GOAL:
Update the lines from the first one through the line containing "This screenshot has" by replacing "pixels" with "px" and leaving everything else unchanged. Leave the pictures out of your answer.
-- SOURCE MATERIAL start --
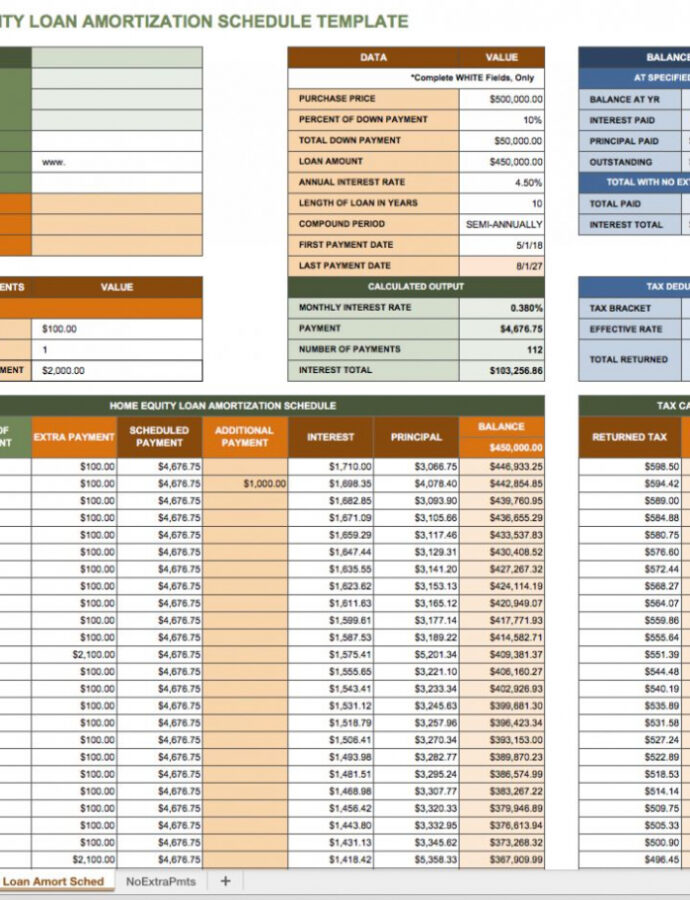Viewport: 690px width, 900px height.
Task: Select the Monthly Interest Rate 0.380% cell
Action: (502, 308)
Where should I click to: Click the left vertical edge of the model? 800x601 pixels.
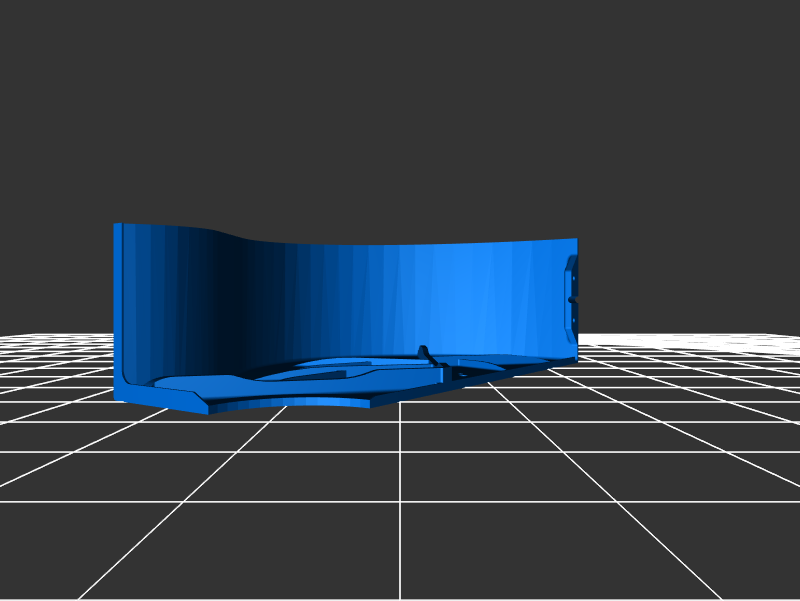117,310
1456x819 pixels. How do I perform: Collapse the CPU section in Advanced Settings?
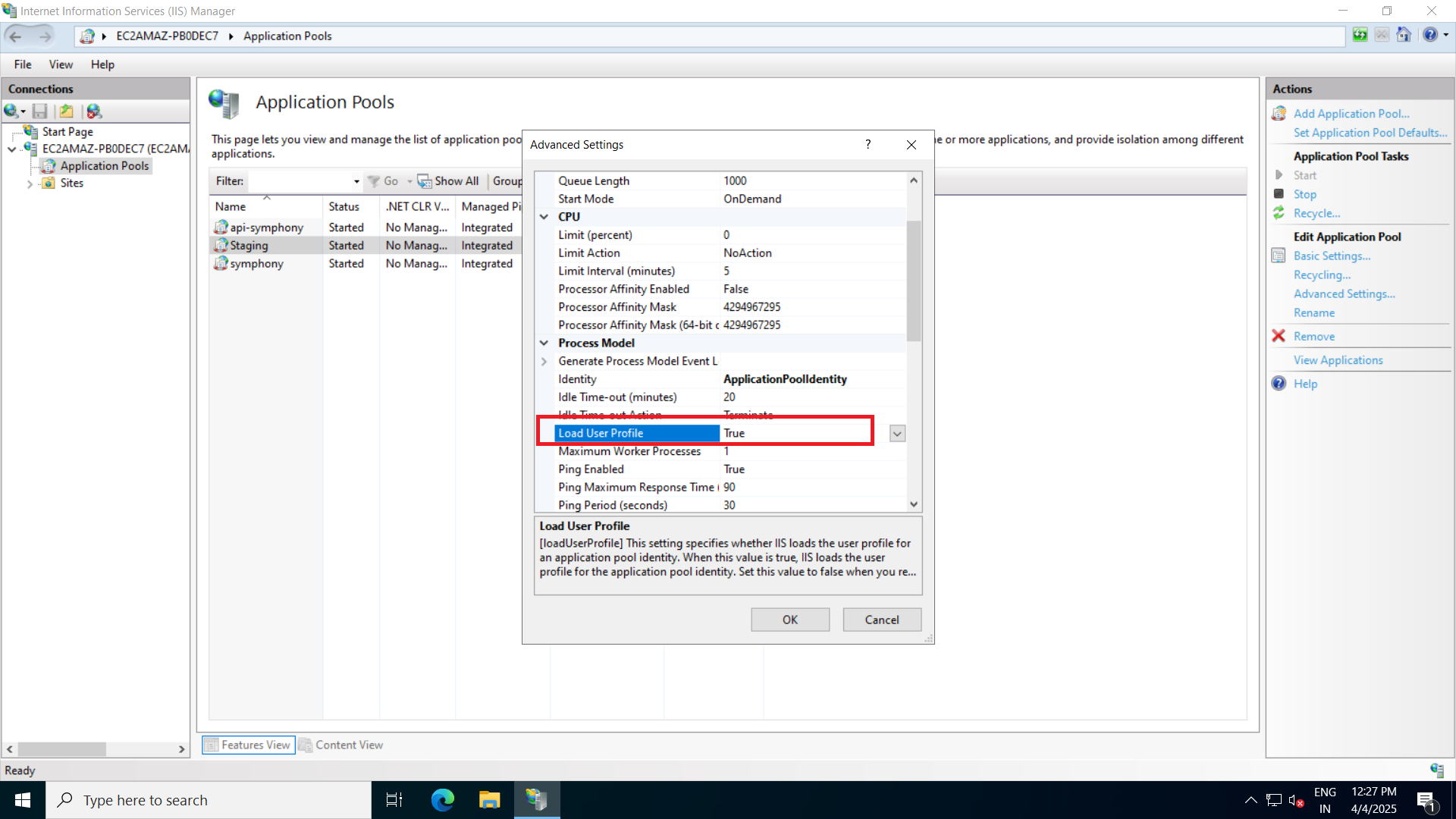544,217
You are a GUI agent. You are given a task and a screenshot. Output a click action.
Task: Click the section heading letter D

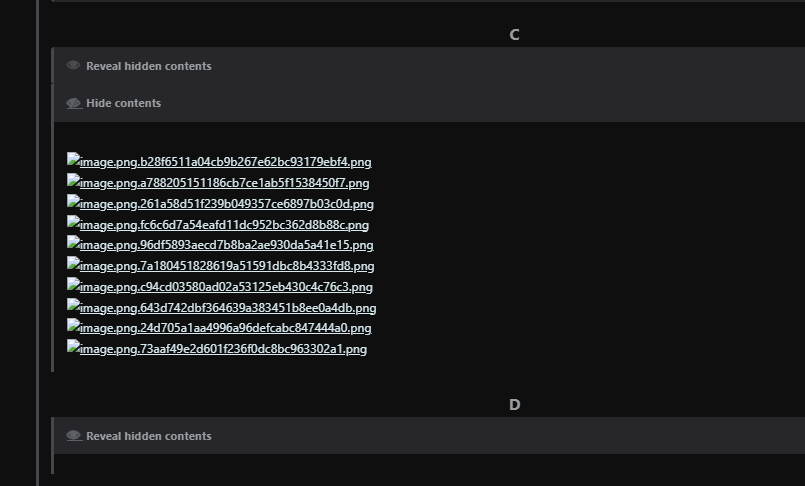click(514, 405)
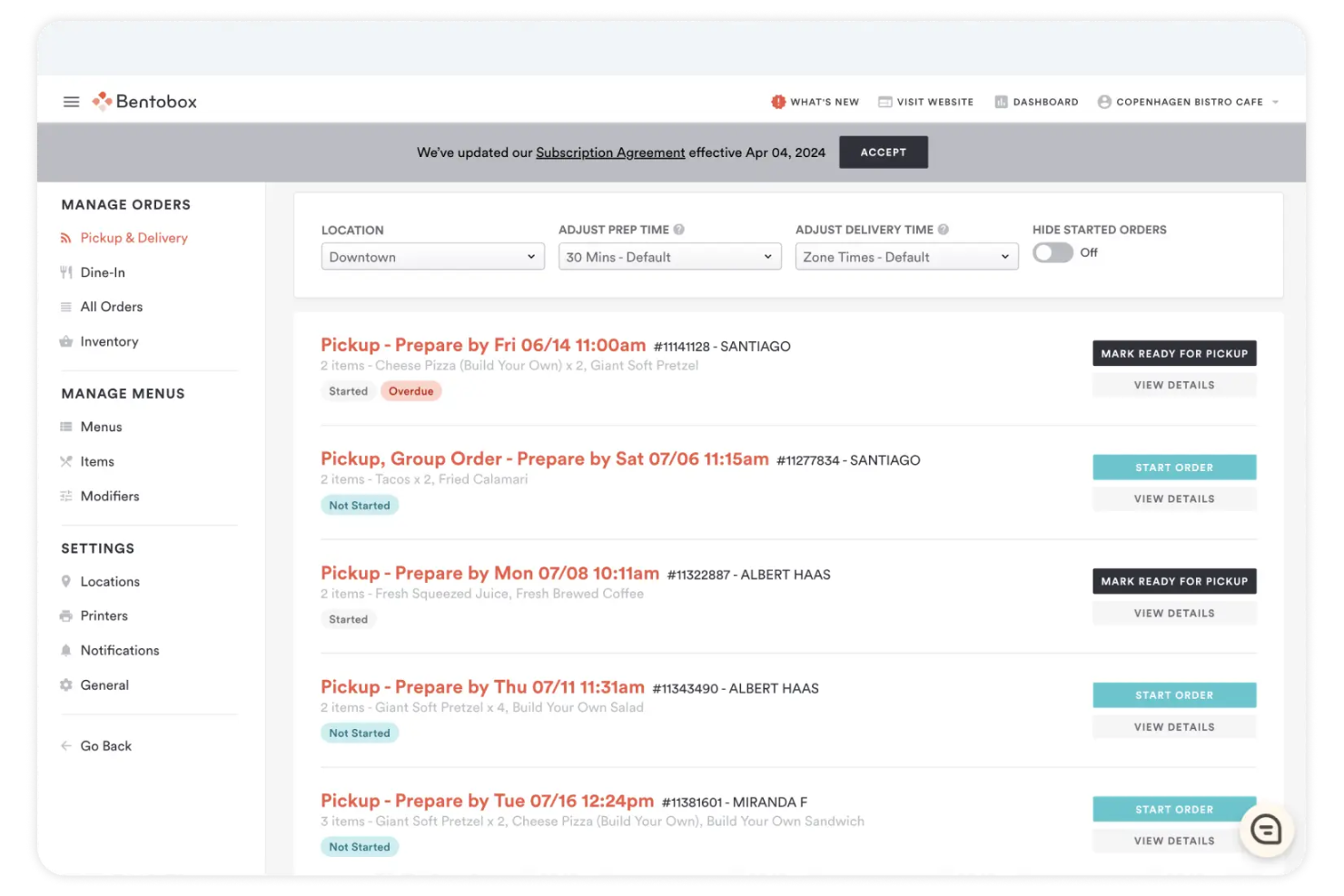The height and width of the screenshot is (896, 1344).
Task: Enable the Hide Started Orders toggle
Action: click(1052, 253)
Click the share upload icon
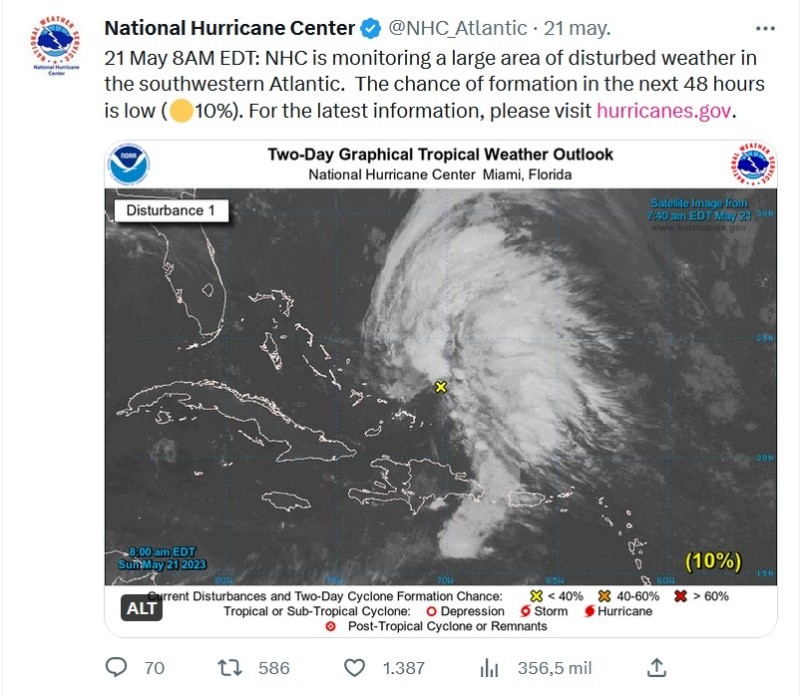This screenshot has height=696, width=800. point(657,667)
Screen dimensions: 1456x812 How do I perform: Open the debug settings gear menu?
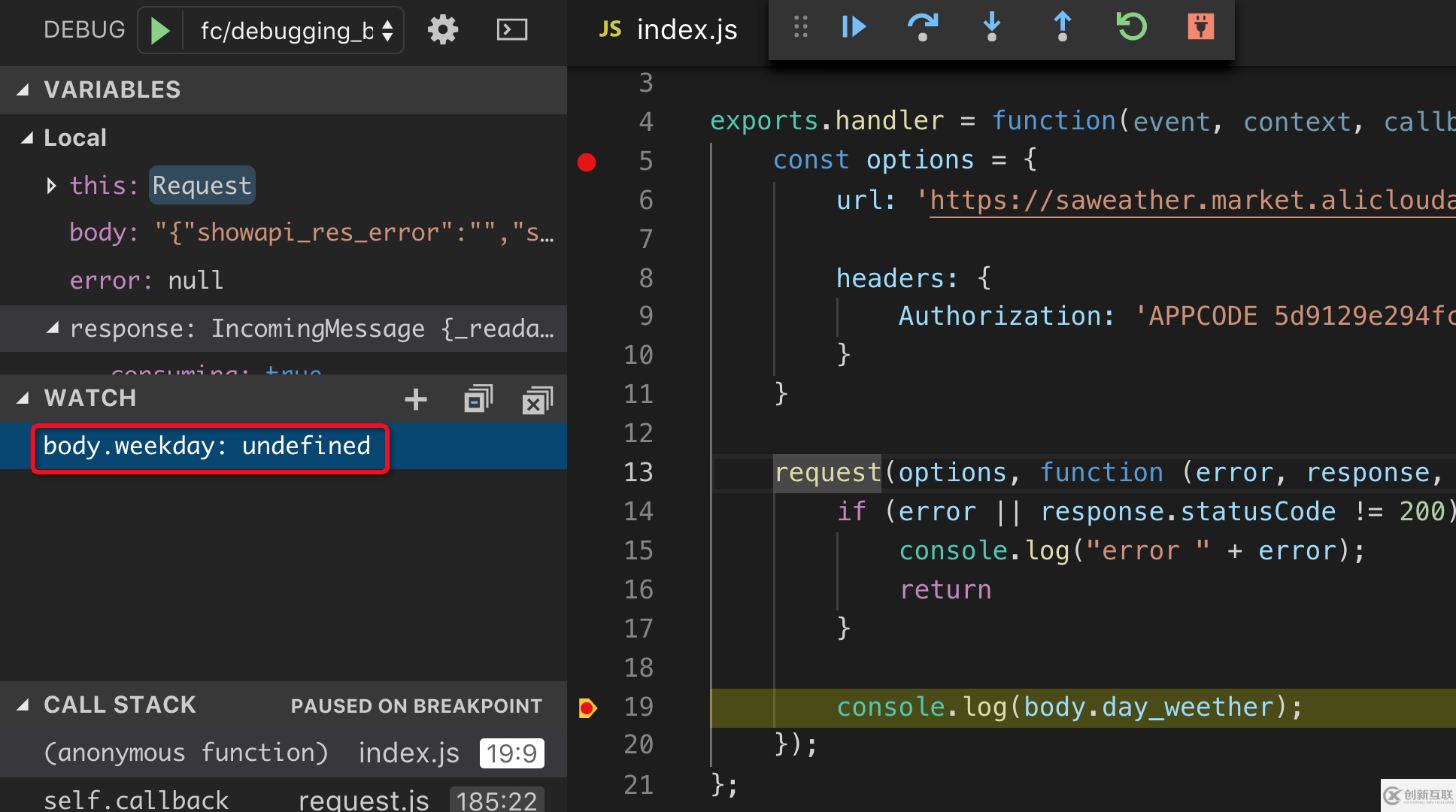pos(440,27)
-- SOURCE MATERIAL end --
FULL SOLUTION:
Viewport: 690px width, 900px height.
Task: Select the Monthly Interest Rate 0.380% cell
Action: (502, 308)
Where should I click to: Click the left vertical edge of the model? 800x601 px.
117,310
1456x819 px. How do I perform: Collapse the CPU section in Advanced Settings?
544,217
You are a GUI agent. You are given a task and a screenshot. Output a click action.
Task: Click the section heading letter D

click(514, 405)
The height and width of the screenshot is (896, 1344).
Task: Enable the Hide Started Orders toggle
Action: click(1052, 253)
Click the share upload icon
This screenshot has height=696, width=800. point(657,667)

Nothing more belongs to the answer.